Linuxや{Free,Net}BSDだと、最近のものはGCC-4.0以降を含んでいますので、
標準でgfortranが使えるか、わずかな手間でインストールできます。
Windows版が欲しい人は、
GFortran Binaries
からインストーラー付きのものをdownloadできます。
最近だと、Equation Solutionが
MingW C,C++,Fortranのインストーラー
を提供してくれています。GCCのrelease後、割と短時間でインストーラーが用意
されますし、32bit版と64bit版の双方が揃っているのでお薦めです。
- IBM XL Fortran for MacOS X
-
遂にIBM製のFortranコンパイラがMacOS Xに移植されました。製品版はabsoftから販売されています。CPUメーカー
純正のコンパイラということで期待されますが、性能はどうでしょうか?
- Intel Fortran Compiler
-
Intel製のFortranコンパイラです。Fortran77/90/95に対応していて、
Pentium4への最適化や、SSEを使った疑似ベクトル化機能などがあります。
バージョン8.0から、フロントエンドがDigital Fortranのものになったようで
す。
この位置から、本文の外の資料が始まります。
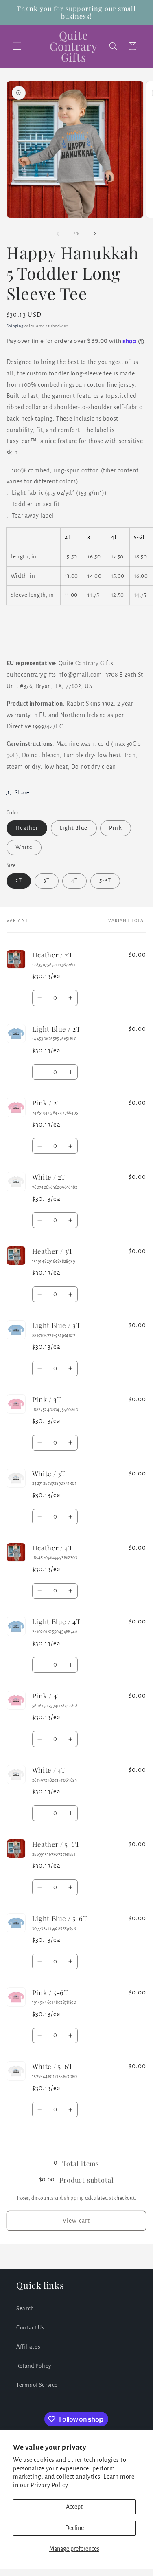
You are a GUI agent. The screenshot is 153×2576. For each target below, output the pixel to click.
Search (25, 2308)
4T (74, 881)
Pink (115, 828)
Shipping (15, 326)
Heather (26, 828)
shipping (74, 2198)
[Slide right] (95, 234)
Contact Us (30, 2328)
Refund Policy (33, 2366)
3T (47, 881)
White (24, 847)
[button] (17, 46)
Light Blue (74, 828)
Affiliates (28, 2347)
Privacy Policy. (50, 2485)
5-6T (105, 881)
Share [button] (22, 793)
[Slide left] (58, 234)
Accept (74, 2506)
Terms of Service (37, 2385)
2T (18, 881)
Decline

最適化もだいぶ強化されたようで、手元のプログラムはバージョン7.1で
コンパイルしたものに比べて1.5倍ぐらいの性能がでるようになりました。
頻繁にバグ修正や新しいCPUへの対応が行われていますし、何しろIntelのCPUでは
最速といって過言ではないので、Intel CPUを使う場合はお薦めです。
Linux版は、非商用利用であれば無償で使えます。
- Lahey/Fujitsu Fortran
-
富士通製の商用Fortranコンパイラです。Linux/Solaris/Windows用があります。
- NAG Fortran Compiler
-
商用コンパイラです。対応プラットフォームが多いのが特徴です。FortranをC
言語のソースに変換しているらしく、性能は裏で走っているCコンパイラ次第
のようです。
- LLVM
-
BSD Licenseのopen source compilerで、
AppleがMacやiPhone用の開発環境として採用しています。
GCCのgfortranをfrontendとして使い、Fortran 95のcompileも行えます。
- Open64
- Open64 @ AMD
-
Open sourceのC, C++, Fortran compilerです。
SGIのMIPS Pro compilerだったものが2000年頃にopen sourceになり、
主にItanium(IA64)用として開発されていました。
最近、AMDがOpteron向け最適化を頑張っているようで、
AMD64/x86_64でもかなりよい性能が出るようです。
- PathScale Compiler Suite
-
AMD64用商用コンパイラです。
- PGI Fortran Compiler
-
商用コンパイラです。IA32とAMD64プラットフォームをサポートしています。
- The Fortran Company
-
大胆にも、fortran.comをとってしまった会社。各種コンパイラへのリンク、
ライブラリ類のダウンロード、書籍の販売などを行っています。
- 日本工業標準調査会
-
工業規格 JISのページです。JISX-3001-1 「プログラム言語Fortran−第1部:
基底言語」として、Fortran95の仕様を入手できます。